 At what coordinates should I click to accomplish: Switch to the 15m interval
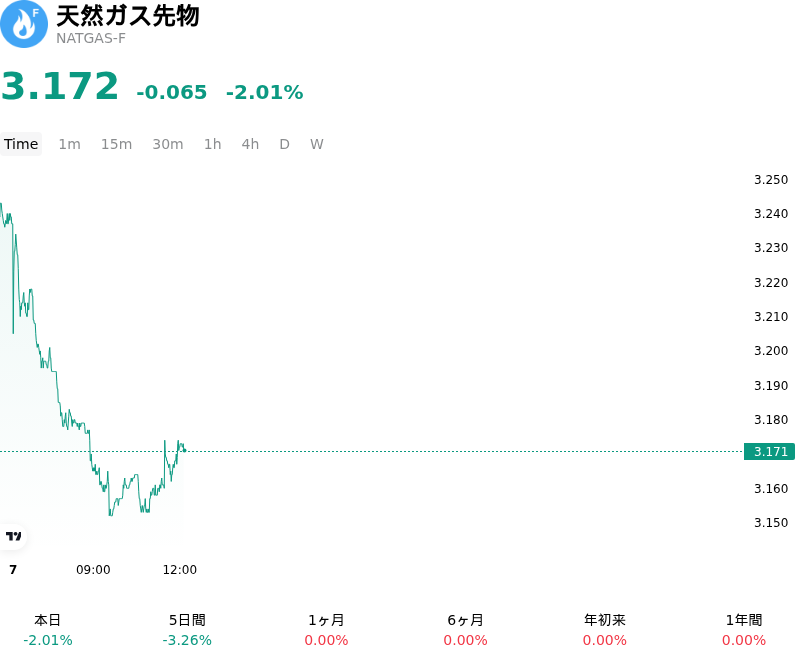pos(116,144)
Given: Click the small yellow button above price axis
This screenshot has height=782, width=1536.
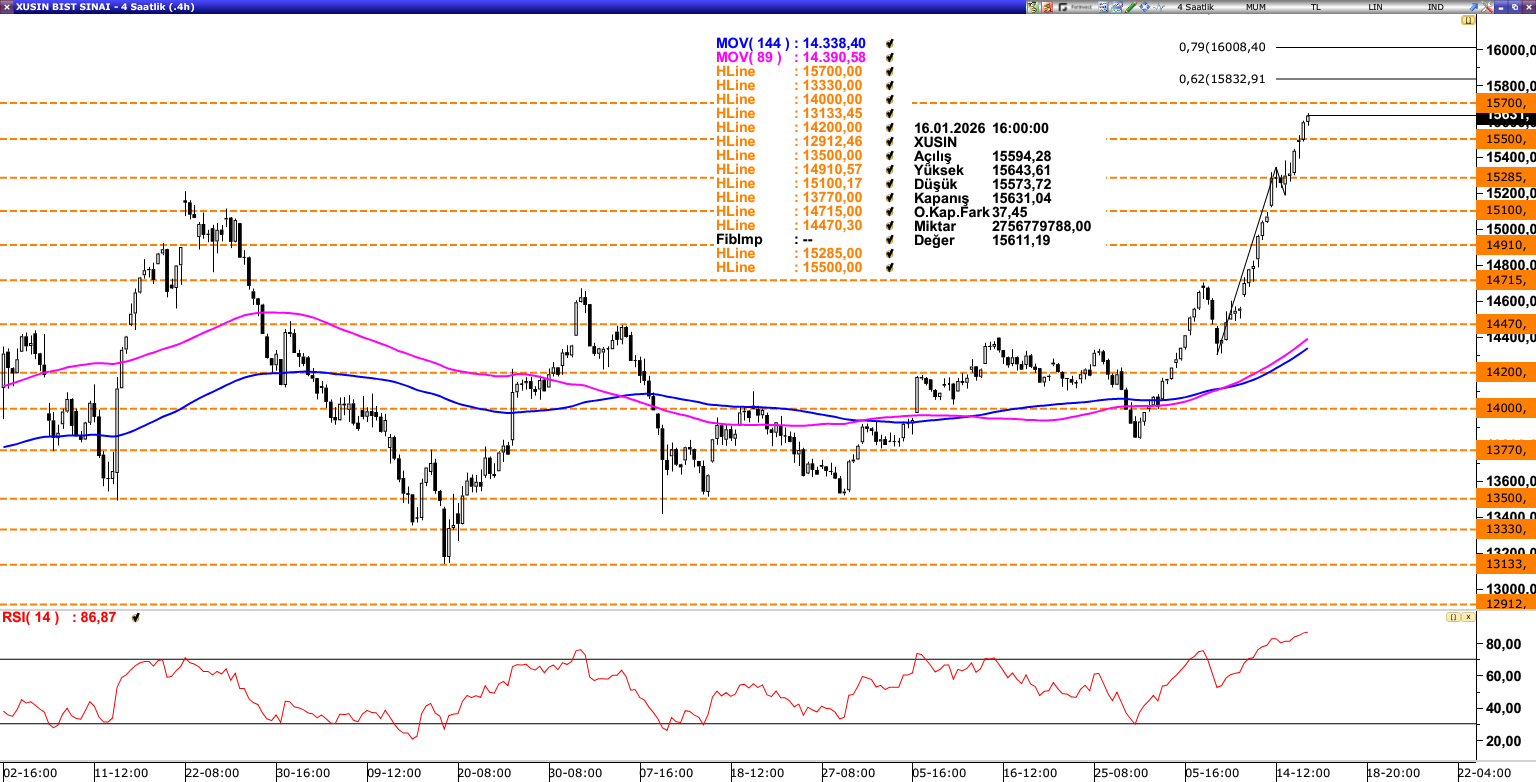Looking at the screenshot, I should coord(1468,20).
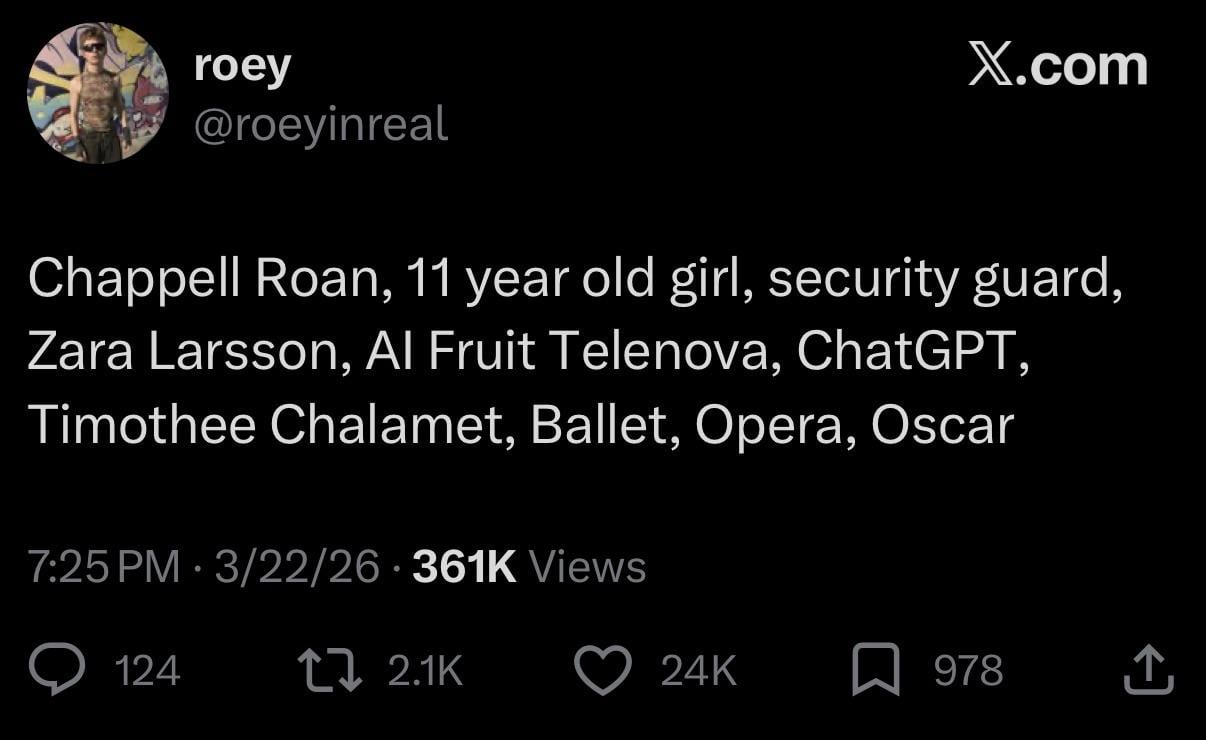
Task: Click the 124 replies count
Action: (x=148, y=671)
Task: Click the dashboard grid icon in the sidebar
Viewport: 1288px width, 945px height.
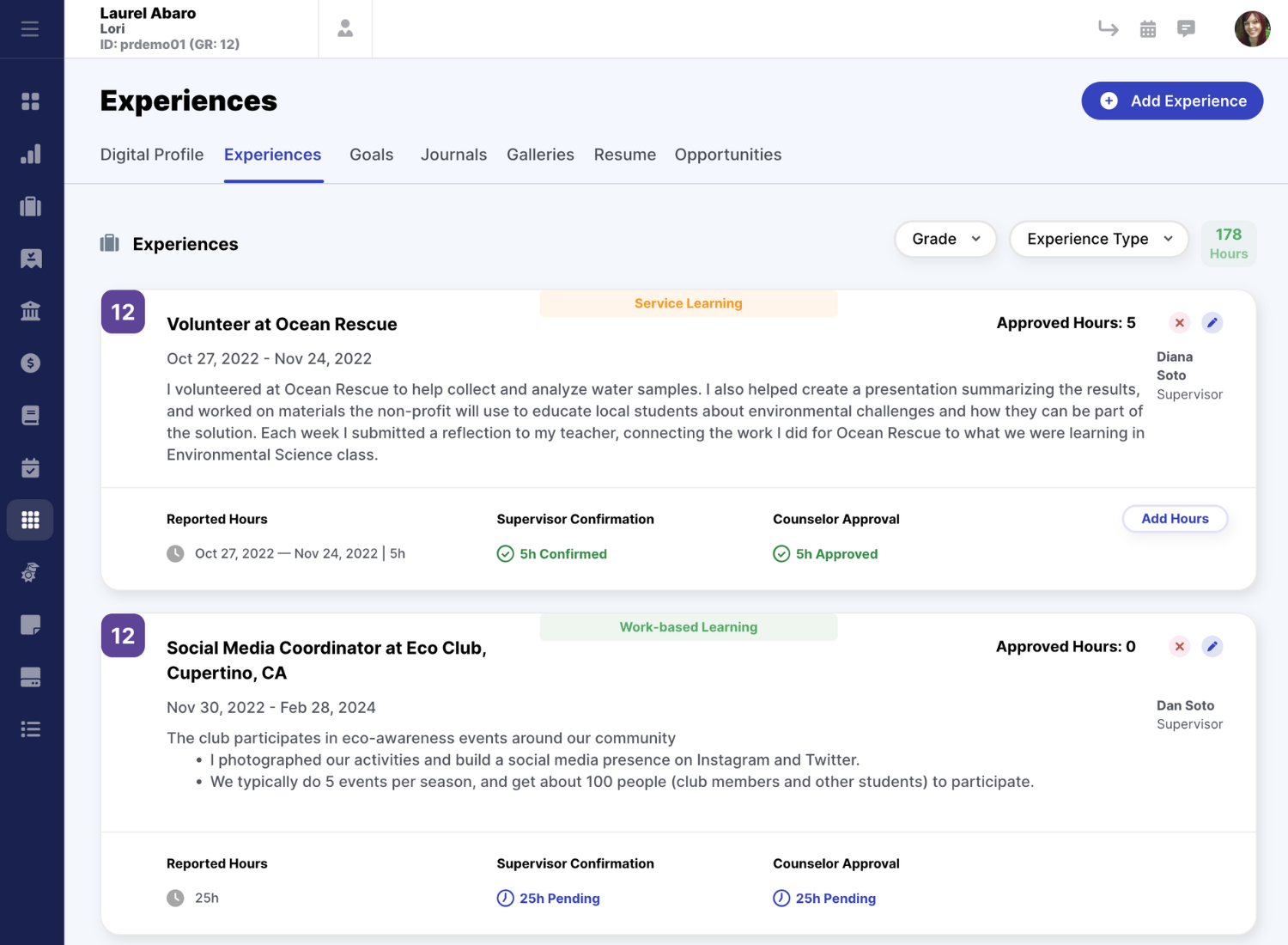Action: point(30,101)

□ □ □ □

> _Work required_: Once the pictures are set aside, give every line above again without alteration.

> _Answer for this exercise_:
 At what coordinates should I click to accomplish: Switch to the 15m interval
pos(116,144)
Given: Click the small yellow button above price axis
This screenshot has height=782, width=1536.
Looking at the screenshot, I should coord(1468,20).
Task: Click the 124 replies count
Action: (x=148, y=671)
Task: Click the dashboard grid icon in the sidebar
Viewport: 1288px width, 945px height.
Action: point(30,101)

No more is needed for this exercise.